#### [Task goal]
Revise these records so that every occurrence of "computer-use agent" reads "desktop assistant" instead, leaving everything else unchanged.

#### [Records for this exercise]
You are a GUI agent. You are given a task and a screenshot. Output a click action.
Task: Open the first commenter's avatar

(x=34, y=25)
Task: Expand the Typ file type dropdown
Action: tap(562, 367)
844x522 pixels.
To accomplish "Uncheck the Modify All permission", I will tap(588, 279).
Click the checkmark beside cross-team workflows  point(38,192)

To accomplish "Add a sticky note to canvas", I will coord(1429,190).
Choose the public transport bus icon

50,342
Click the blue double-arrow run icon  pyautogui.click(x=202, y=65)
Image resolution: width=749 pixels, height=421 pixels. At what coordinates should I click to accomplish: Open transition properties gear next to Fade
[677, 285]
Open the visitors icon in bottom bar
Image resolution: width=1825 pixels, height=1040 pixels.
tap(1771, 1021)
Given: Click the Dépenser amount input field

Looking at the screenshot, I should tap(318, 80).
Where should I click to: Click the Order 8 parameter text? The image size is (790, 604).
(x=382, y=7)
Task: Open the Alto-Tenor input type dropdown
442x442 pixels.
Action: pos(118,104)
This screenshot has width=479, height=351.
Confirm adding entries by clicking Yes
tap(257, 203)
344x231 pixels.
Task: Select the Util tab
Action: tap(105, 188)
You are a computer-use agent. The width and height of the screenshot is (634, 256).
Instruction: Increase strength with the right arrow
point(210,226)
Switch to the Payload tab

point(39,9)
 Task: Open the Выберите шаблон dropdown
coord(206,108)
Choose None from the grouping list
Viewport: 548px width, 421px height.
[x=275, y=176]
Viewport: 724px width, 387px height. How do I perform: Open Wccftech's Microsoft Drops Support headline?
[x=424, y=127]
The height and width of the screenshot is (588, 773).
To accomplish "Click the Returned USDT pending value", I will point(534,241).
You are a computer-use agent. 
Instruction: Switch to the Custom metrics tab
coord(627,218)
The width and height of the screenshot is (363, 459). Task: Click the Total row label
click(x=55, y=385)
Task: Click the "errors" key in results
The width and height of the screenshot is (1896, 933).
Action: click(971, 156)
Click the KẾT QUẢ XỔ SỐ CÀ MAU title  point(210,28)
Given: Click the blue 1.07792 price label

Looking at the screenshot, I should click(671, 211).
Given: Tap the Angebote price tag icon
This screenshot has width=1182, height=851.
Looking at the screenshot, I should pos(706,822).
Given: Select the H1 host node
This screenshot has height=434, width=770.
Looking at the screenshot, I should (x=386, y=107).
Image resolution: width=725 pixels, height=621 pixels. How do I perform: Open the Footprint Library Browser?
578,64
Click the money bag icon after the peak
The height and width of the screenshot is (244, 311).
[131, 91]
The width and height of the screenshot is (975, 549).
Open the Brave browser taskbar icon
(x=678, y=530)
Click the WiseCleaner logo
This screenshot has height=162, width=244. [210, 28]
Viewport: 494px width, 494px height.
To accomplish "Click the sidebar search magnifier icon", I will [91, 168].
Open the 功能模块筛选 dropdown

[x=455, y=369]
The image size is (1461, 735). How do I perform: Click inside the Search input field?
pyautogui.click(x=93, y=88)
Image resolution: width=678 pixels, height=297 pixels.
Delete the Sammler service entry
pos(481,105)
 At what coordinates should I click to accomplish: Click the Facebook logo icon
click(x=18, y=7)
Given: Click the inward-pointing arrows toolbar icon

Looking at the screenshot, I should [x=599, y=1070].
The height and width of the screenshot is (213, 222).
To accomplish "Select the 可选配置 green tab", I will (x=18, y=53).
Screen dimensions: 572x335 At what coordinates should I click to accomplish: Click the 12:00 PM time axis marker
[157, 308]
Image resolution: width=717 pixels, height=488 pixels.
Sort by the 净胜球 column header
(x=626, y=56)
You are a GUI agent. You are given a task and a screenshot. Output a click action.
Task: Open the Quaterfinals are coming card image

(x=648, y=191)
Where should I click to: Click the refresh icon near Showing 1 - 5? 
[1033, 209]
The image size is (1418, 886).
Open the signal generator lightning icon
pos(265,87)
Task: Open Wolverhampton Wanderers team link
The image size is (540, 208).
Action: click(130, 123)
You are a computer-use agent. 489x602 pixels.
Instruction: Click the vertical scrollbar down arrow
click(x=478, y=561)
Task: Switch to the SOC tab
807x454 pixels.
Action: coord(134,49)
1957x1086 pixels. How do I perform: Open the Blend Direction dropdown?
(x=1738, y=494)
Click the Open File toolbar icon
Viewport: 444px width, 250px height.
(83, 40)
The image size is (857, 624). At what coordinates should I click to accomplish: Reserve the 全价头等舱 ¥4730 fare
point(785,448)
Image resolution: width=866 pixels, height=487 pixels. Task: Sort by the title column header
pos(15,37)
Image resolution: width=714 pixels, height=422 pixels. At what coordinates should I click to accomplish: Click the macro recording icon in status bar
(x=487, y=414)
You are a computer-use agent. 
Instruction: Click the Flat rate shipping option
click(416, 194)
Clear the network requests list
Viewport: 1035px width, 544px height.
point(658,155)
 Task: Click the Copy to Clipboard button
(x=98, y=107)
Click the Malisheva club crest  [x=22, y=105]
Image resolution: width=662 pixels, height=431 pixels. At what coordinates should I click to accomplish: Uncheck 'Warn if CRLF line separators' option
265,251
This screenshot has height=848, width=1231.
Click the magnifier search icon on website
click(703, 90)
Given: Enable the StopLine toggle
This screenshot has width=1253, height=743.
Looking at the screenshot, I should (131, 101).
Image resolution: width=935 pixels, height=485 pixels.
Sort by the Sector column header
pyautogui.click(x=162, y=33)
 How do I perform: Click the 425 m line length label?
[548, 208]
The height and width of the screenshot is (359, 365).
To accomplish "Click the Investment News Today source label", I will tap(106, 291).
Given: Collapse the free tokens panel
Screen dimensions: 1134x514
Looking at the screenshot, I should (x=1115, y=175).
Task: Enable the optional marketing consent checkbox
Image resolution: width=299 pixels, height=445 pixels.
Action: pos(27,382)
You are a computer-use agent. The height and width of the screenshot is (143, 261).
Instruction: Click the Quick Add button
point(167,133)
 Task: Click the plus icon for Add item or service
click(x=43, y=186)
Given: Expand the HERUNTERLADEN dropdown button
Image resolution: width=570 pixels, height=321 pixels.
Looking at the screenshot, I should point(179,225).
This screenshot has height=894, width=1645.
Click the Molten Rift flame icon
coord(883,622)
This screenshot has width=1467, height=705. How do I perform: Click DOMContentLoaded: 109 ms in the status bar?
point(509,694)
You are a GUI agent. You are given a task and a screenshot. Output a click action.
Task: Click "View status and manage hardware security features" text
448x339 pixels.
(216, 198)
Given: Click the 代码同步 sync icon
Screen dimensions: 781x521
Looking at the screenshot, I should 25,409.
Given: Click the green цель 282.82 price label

#### [Task answer]
You are a GUI agent. You are given a task and a screenshot. Output a click action.
Task: Open the first commenter's avatar

(x=34, y=25)
Task: Expand the Typ file type dropdown
Action: tap(562, 367)
844x522 pixels.
To accomplish "Uncheck the Modify All permission", I will tap(588, 279).
Click the checkmark beside cross-team workflows  point(38,192)

To accomplish "Add a sticky note to canvas", I will coord(1429,190).
Choose the public transport bus icon

50,342
Click the blue double-arrow run icon  pyautogui.click(x=202, y=65)
Image resolution: width=749 pixels, height=421 pixels. At what coordinates should I click to accomplish: Open transition properties gear next to Fade
[677, 285]
Open the visitors icon in bottom bar
Image resolution: width=1825 pixels, height=1040 pixels.
tap(1771, 1021)
Given: Click the Dépenser amount input field

Looking at the screenshot, I should tap(318, 80).
Where should I click to: Click the Order 8 parameter text? The image size is (790, 604).
(x=382, y=7)
Task: Open the Alto-Tenor input type dropdown
442x442 pixels.
Action: pos(118,104)
This screenshot has width=479, height=351.
Confirm adding entries by clicking Yes
tap(257, 203)
344x231 pixels.
Task: Select the Util tab
Action: tap(105, 188)
You are a desktop assistant. The width and height of the screenshot is (634, 256).
Instruction: Increase strength with the right arrow
point(210,226)
Switch to the Payload tab

point(39,9)
 Task: Open the Выберите шаблон dropdown
coord(206,108)
Choose None from the grouping list
Viewport: 548px width, 421px height.
[x=275, y=176]
Viewport: 724px width, 387px height. How do I perform: Open Wccftech's Microsoft Drops Support headline?
[x=424, y=127]
The height and width of the screenshot is (588, 773).
To accomplish "Click the Returned USDT pending value", I will point(534,241).
You are a desktop assistant. 
Instruction: Switch to the Custom metrics tab
coord(627,218)
The width and height of the screenshot is (363, 459). Task: Click the Total row label
click(x=55, y=385)
Task: Click the "errors" key in results
The width and height of the screenshot is (1896, 933).
Action: click(971, 156)
Click the KẾT QUẢ XỔ SỐ CÀ MAU title  point(210,28)
Given: Click the blue 1.07792 price label

Looking at the screenshot, I should click(671, 211).
Given: Tap the Angebote price tag icon
This screenshot has width=1182, height=851.
Looking at the screenshot, I should pos(706,822).
Given: Select the H1 host node
This screenshot has height=434, width=770.
Looking at the screenshot, I should (x=386, y=107).
Image resolution: width=725 pixels, height=621 pixels. How do I perform: Open the Footprint Library Browser?
578,64
Click the money bag icon after the peak
The height and width of the screenshot is (244, 311).
[131, 91]
The width and height of the screenshot is (975, 549).
Open the Brave browser taskbar icon
(x=678, y=530)
Click the WiseCleaner logo
This screenshot has height=162, width=244. [210, 28]
Viewport: 494px width, 494px height.
To accomplish "Click the sidebar search magnifier icon", I will [91, 168].
Open the 功能模块筛选 dropdown

[x=455, y=369]
The image size is (1461, 735). How do I perform: Click inside the Search input field?
pyautogui.click(x=93, y=88)
Image resolution: width=678 pixels, height=297 pixels.
Delete the Sammler service entry
pos(481,105)
 At what coordinates should I click to accomplish: Click the Facebook logo icon
click(x=18, y=7)
Given: Click the inward-pointing arrows toolbar icon

Looking at the screenshot, I should [x=599, y=1070].
The height and width of the screenshot is (213, 222).
To accomplish "Select the 可选配置 green tab", I will (x=18, y=53).
Screen dimensions: 572x335 At what coordinates should I click to accomplish: Click the 12:00 PM time axis marker
[157, 308]
Image resolution: width=717 pixels, height=488 pixels.
Sort by the 净胜球 column header
(x=626, y=56)
You are a GUI agent. You are given a task and a screenshot. Output a click action.
Task: Open the Quaterfinals are coming card image

(x=648, y=191)
Where should I click to: Click the refresh icon near Showing 1 - 5? 
[1033, 209]
The image size is (1418, 886).
Open the signal generator lightning icon
pos(265,87)
Task: Open Wolverhampton Wanderers team link
The image size is (540, 208).
Action: click(130, 123)
You are a desktop assistant. 489x602 pixels.
Instruction: Click the vertical scrollbar down arrow
click(x=478, y=561)
Task: Switch to the SOC tab
807x454 pixels.
Action: coord(134,49)
1957x1086 pixels. How do I perform: Open the Blend Direction dropdown?
(x=1738, y=494)
Click the Open File toolbar icon
Viewport: 444px width, 250px height.
(83, 40)
The image size is (857, 624). At what coordinates should I click to accomplish: Reserve the 全价头等舱 ¥4730 fare
point(785,448)
Image resolution: width=866 pixels, height=487 pixels. Task: Sort by the title column header
pos(15,37)
Image resolution: width=714 pixels, height=422 pixels. At what coordinates should I click to accomplish: Click the macro recording icon in status bar
(x=487, y=414)
You are a desktop assistant. 
Instruction: Click the Flat rate shipping option
click(416, 194)
Clear the network requests list
Viewport: 1035px width, 544px height.
point(658,155)
 Task: Click the Copy to Clipboard button
(x=98, y=107)
Click the Malisheva club crest  [x=22, y=105]
Image resolution: width=662 pixels, height=431 pixels. At what coordinates should I click to accomplish: Uncheck 'Warn if CRLF line separators' option
265,251
This screenshot has height=848, width=1231.
Click the magnifier search icon on website
click(703, 90)
Given: Enable the StopLine toggle
This screenshot has width=1253, height=743.
Looking at the screenshot, I should (131, 101).
Image resolution: width=935 pixels, height=485 pixels.
Sort by the Sector column header
pyautogui.click(x=162, y=33)
 How do I perform: Click the 425 m line length label?
[548, 208]
The height and width of the screenshot is (359, 365).
To accomplish "Click the Investment News Today source label", I will tap(106, 291).
Given: Collapse the free tokens panel
Screen dimensions: 1134x514
Looking at the screenshot, I should (x=1115, y=175).
Task: Enable the optional marketing consent checkbox
Image resolution: width=299 pixels, height=445 pixels.
Action: pos(27,382)
You are a desktop assistant. The height and width of the screenshot is (143, 261).
Instruction: Click the Quick Add button
point(167,133)
 Task: Click the plus icon for Add item or service
click(x=43, y=186)
Given: Expand the HERUNTERLADEN dropdown button
Image resolution: width=570 pixels, height=321 pixels.
Looking at the screenshot, I should point(179,225).
This screenshot has height=894, width=1645.
Click the Molten Rift flame icon
coord(883,622)
This screenshot has width=1467, height=705. How do I perform: Click DOMContentLoaded: 109 ms in the status bar?
point(509,694)
You are a GUI agent. You are given a task and a screenshot. Output a click action.
Task: Click "View status and manage hardware security features" text
448x339 pixels.
(216, 198)
Given: Click the 代码同步 sync icon
Screen dimensions: 781x521
Looking at the screenshot, I should 25,409.
Given: Click the green цель 282.82 price label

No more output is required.